Shit, I’m barely hiding it now when I’m “healed” and sober...

“Uncle Grady took me in till we wrapped up the deal with my parents for the house and I started moving in,” I say.

She stares at me longer than I like, her soft lips twisted in a frown.

I offer her a stone-cold look like it’s nothing.

I don’t want the sympathy or the questions swirling in her eyes, but I can’t tear my gaze off them. Or off her lips, damn her.

She’s glancing at my mouth, too, and the air between us bristles, becoming more charged by the second.

I can’t kiss her, but fuck, I’ve never wanted to kiss a girl so badly in my life.

“I’m glad your uncle and Marty were there for you,” she says. “But why didn’t you tell anyone else?”

Why didn’t you write? I can hear the question she’s asking, but not asking in the back of my mind.

I glance away, feeling like I’ve just been dowsed with freezing water.

Moving into an empty house and living with bad memories alone was brutal.
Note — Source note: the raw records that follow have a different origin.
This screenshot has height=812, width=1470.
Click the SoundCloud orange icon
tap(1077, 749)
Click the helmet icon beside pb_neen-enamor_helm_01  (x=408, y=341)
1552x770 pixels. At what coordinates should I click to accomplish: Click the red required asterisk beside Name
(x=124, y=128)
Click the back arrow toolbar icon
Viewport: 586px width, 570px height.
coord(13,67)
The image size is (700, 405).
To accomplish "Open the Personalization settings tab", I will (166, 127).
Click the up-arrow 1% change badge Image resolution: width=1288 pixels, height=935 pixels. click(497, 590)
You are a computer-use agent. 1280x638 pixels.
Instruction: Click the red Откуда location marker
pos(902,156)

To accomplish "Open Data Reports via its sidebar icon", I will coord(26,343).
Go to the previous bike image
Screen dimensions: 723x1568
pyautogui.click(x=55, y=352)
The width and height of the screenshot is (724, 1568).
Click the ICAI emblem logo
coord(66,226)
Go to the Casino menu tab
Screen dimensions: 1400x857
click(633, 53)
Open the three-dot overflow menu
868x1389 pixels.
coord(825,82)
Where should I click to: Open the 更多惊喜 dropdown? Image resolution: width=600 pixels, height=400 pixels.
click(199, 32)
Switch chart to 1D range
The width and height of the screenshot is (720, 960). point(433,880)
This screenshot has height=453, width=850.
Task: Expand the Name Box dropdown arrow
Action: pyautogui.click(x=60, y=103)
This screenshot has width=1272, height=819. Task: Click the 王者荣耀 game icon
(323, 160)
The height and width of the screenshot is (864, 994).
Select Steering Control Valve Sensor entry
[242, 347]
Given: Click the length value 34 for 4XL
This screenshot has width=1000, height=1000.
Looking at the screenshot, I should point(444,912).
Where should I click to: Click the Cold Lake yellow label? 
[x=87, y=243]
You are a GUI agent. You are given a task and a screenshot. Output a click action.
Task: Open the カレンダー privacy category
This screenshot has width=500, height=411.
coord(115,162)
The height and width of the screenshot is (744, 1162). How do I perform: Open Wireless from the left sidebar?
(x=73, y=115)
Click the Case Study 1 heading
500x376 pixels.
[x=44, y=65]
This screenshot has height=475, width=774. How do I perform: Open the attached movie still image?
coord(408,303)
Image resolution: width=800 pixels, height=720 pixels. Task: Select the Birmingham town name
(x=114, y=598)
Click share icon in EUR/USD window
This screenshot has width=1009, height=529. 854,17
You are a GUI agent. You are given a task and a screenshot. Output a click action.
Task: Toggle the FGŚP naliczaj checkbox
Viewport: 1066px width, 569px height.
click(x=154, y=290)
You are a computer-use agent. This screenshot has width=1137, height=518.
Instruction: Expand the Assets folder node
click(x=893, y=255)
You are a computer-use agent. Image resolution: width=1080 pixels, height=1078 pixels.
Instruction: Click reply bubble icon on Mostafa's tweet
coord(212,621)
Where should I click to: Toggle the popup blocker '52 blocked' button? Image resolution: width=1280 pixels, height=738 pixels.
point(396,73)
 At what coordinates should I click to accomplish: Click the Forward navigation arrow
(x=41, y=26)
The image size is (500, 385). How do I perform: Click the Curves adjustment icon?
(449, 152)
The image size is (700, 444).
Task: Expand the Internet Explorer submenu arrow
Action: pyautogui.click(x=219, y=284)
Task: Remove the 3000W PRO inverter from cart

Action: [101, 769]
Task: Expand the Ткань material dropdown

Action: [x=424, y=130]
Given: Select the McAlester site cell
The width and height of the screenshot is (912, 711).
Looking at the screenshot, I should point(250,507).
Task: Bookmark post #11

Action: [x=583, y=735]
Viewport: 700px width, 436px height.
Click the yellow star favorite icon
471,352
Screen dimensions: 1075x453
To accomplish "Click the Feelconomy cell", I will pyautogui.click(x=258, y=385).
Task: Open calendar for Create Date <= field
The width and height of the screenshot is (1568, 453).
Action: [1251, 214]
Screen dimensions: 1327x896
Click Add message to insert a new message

Sure, I could’ve gone to my parents in Arizona to get my head straight, but they were both caught up in their new lives. I didn’t want to be a downer to them. To anyone.

“It wasn’t a big deal. My time serving was done and I had a lot to catch up on here, like getting my garage off the ground. I didn’t have one at first, just took odd jobs from whoever needed a quick fix or a tow. But soon I had folks beating down my door when word of mouth spread, and I realized I had just enough customers to pay the bills.” I’m rambling about my work, fighting like hell to change the subject. I take a swig off my soda, which suddenly tastes too much like battery acid. “You can take that book home if you want. Go through it at your leisure, make whatever copies, and enjoy.”

That wins me a smile, happy but tinged with sadness.

“I’d love to. Are you sure?”

“I wouldn’t dream of disappointing my favorite little book nerd,” I say, smirking.